Türkiye, güvenli bölgeyi Güney Kürdistan'a da taşımayı amaçlıyor

Türkiye, güvenli bölgeyi Güney Kürdistan'a da taşımayı amaçlıyor

Ankara, Fırat'ın doğusuna girmeyi ve Kürt milis gücü YPG'nin varlığına son vermeyi planlarken, bir anda kendisini ABD ile Urfa'da 'Ortak Harekat Merkezi' oluştururken buldu.

Böylece ABD askeri varlığı, Türkiye sınırına yerleştirilirken ve Kuzey Suriye'de bir nevi Türkiye'nin askeri adımlarının 'gözetmeni' konumuna getirilirken, tüm bu adımların, Suriye'de Ankara eliyle 'güçlendirilmiş bir Kürt bölgesine neden olup olmayacağı tartışılıyor.

Sözcü Gazetesi yazarı Zeynep Gürcanlı, ABD-Türkiye arasındaki 'güvenli bölge' anlaşmasına dikkat çektiği yazısında, Ankara'nın Kuzey Suriye'de 30 km derinlikte bir koridor talep ettiğini ancak Amerikalıların koridoru 5 km. kadar planladığını belirtiyor. Ankara'nın benzer bir koridoru Kuzey Irak'ta da kurmak istediğini ifade eden Gürcanlı, bu talebin ardında yatan sebebe de değiniyor.

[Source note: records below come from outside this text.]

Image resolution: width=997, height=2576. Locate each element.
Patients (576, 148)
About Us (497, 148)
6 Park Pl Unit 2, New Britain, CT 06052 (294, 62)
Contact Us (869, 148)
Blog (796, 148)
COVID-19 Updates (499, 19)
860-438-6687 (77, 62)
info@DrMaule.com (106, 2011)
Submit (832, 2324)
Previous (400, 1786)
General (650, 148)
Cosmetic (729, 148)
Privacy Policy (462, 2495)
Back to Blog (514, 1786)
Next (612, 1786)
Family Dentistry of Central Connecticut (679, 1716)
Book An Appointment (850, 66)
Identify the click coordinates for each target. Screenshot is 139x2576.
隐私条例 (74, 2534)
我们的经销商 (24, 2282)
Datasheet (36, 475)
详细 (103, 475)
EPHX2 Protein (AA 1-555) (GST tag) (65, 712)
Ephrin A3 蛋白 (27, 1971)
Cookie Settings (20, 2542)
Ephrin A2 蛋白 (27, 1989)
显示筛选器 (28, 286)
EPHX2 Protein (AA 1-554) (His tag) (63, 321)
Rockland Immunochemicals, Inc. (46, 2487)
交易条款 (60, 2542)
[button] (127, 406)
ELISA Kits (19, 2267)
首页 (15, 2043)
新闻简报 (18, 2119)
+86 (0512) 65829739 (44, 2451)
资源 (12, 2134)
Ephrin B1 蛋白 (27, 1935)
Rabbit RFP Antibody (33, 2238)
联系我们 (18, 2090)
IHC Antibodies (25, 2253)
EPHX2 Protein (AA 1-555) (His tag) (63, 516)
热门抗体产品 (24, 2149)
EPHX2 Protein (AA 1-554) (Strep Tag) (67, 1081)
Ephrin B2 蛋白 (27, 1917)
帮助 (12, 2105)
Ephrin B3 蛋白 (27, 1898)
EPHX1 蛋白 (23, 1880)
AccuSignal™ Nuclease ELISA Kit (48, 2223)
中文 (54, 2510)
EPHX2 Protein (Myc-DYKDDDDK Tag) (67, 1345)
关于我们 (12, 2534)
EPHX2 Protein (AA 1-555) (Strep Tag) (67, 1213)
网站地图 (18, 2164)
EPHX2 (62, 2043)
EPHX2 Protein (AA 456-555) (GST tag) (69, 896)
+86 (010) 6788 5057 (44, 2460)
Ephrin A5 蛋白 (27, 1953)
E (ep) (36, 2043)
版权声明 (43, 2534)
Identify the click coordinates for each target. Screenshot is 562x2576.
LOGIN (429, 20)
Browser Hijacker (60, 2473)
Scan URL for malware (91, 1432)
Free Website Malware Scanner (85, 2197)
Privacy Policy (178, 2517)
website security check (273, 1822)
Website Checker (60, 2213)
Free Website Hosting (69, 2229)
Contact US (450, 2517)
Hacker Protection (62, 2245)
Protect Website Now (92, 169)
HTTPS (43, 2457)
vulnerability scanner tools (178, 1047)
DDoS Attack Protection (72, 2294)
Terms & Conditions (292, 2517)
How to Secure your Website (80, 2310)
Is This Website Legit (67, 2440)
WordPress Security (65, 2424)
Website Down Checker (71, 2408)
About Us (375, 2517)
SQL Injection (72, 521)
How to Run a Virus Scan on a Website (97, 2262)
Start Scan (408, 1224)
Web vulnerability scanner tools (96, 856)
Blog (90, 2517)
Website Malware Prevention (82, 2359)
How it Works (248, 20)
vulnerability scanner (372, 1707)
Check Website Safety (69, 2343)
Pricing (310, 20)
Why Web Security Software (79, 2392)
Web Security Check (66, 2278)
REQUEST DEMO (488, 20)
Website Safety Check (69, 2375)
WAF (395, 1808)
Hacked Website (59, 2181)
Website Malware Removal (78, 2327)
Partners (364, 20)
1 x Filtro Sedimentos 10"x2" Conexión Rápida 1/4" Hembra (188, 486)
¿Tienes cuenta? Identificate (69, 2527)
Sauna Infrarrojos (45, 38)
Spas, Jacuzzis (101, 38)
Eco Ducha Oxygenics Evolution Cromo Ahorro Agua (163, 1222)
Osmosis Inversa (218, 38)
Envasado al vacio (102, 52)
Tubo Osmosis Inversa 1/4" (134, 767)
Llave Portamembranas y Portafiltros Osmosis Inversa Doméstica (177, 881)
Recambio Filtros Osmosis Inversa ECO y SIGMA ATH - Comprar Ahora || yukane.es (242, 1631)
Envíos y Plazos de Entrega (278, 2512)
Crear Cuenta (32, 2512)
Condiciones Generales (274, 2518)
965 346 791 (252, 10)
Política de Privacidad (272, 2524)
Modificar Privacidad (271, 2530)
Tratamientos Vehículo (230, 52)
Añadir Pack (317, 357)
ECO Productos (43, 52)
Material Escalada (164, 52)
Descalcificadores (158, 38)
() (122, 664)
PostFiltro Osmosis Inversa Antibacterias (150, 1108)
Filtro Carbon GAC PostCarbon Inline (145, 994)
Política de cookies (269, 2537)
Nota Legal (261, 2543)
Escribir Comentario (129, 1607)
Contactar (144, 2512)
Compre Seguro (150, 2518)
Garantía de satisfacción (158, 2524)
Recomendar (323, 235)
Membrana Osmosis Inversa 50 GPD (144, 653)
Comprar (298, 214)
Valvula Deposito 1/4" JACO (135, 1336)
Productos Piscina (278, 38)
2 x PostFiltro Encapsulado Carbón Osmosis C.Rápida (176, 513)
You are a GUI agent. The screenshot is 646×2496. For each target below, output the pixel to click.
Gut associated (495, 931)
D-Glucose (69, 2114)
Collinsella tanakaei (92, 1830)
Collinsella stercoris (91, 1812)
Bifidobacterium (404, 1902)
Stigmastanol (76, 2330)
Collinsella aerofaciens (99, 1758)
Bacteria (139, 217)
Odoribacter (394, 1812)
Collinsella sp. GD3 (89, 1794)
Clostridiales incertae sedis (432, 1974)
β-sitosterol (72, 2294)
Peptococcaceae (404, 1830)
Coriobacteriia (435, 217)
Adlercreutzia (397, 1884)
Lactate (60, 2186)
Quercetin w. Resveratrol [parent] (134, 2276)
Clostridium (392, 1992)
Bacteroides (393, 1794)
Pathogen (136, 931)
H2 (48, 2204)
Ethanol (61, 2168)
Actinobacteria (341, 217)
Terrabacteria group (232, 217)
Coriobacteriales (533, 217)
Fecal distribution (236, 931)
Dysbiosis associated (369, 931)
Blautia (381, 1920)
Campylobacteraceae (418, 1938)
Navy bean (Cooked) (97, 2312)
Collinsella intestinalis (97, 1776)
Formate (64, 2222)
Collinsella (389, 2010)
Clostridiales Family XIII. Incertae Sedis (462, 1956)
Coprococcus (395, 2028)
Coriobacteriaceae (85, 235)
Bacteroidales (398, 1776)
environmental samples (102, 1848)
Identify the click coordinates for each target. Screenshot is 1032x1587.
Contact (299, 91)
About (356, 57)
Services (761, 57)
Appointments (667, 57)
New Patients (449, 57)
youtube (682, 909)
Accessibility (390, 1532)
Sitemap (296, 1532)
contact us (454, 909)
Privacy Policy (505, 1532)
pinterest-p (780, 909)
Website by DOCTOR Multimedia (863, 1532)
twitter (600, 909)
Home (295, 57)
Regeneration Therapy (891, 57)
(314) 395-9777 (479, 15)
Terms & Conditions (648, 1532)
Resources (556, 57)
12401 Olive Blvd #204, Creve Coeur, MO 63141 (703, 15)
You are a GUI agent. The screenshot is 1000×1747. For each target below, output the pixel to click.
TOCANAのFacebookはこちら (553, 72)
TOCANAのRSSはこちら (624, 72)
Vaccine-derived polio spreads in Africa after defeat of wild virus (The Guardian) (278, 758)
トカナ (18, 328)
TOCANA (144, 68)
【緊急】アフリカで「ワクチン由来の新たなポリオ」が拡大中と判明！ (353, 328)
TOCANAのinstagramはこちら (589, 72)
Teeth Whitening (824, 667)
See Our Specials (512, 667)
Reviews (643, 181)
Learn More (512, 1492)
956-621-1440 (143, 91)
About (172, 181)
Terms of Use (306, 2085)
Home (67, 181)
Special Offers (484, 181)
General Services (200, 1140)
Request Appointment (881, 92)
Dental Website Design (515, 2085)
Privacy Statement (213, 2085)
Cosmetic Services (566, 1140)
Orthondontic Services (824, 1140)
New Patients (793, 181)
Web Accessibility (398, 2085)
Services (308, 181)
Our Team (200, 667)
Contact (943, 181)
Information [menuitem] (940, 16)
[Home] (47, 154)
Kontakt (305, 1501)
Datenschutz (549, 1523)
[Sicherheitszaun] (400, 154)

YPG'nin elindeki ağır silahların toplanması ihtimaline de dikkat çeken Gürcanlı, ABD'nin Ankara'ya iç politikada 'istediğimi aldım' söylemi hediye etmek istediğine değiniyor. Bunun için de, ABD'nin bölgede nüfusun Arap yoğunluklu olduğu alanlarda Türk askerinin -koridor değil, cepler halinde- 30 km. içeriye kadar girmesine göz yumabileceğini kaydeden Gürcanlı, konuyu Urfa'daki ABD askeri varlığına getiriyor ve ekliyor:

"ABD askerlerinin Müşterek Harekat Merkezi'nde görev yapabilmesi için TBMM'den tezkere gerekiyor. Ancak belli ki AKP hükümeti bu konunun fazlaca tartışılmasını istemiyor. Dolayısıyla Washington yönetimi ile uzlaşma, tezkereye gerek duyulmadan, halihazırda var olan ikili askeri anlaşmaların çerçevesine sokulmuş görünüyor."

Koridorun Irak bağlantısıyla ilgili, "AKP hükümetinin geçen hafta attığı bir başka adım, kurulacak “koridoru” Suriye ile sınırlı tutmayıp, Irak'a da genişletmeyi amaçladığını gösteriyor. Dışişleri Bakanı Mevlüt Çavuşoğlu'nun Kuzey Irak'taki Kürdistan Özerk Bölgesi'nin “manevi lideri” Mesut Barzani'ye yazdığı mektubun içeriği Irak basınında yer aldı. Mektupta Çavuşoğlu'nun, Barzani'ye “Peşmerge güçlerini Irak ordusu ile bütünleştirmeyin” çağrısı yaptığı yazıldı. Bunun gerekçesi olarak ise peşmergenin Irak düzenli ordusuna tam olarak bağlanması halinde, Türkiye'nin sınır bölgesinde rahat harekat yapma imkanını yitirmesi gösterildi. Kısacası, ABD ile anlaşma çerçevesinde kurulacak olanın hâlâ bir “koridor mu, cepler mi” olduğu belli değil. Mehmetçiğin Fırat'ın doğusunda devriye gezerken şehir merkezlerine girip girmeyeceği de belirsiz. Kurulacak olan Koridor/cepçiklerle, Suriye'nin kuzeyinde bir “PKK devletçiğine” Ankara'nın kendi eliyle meşruiyet kazandırıp kazandırmadığı da ayrıca tartışma konusu" tespitinde bulunuyor.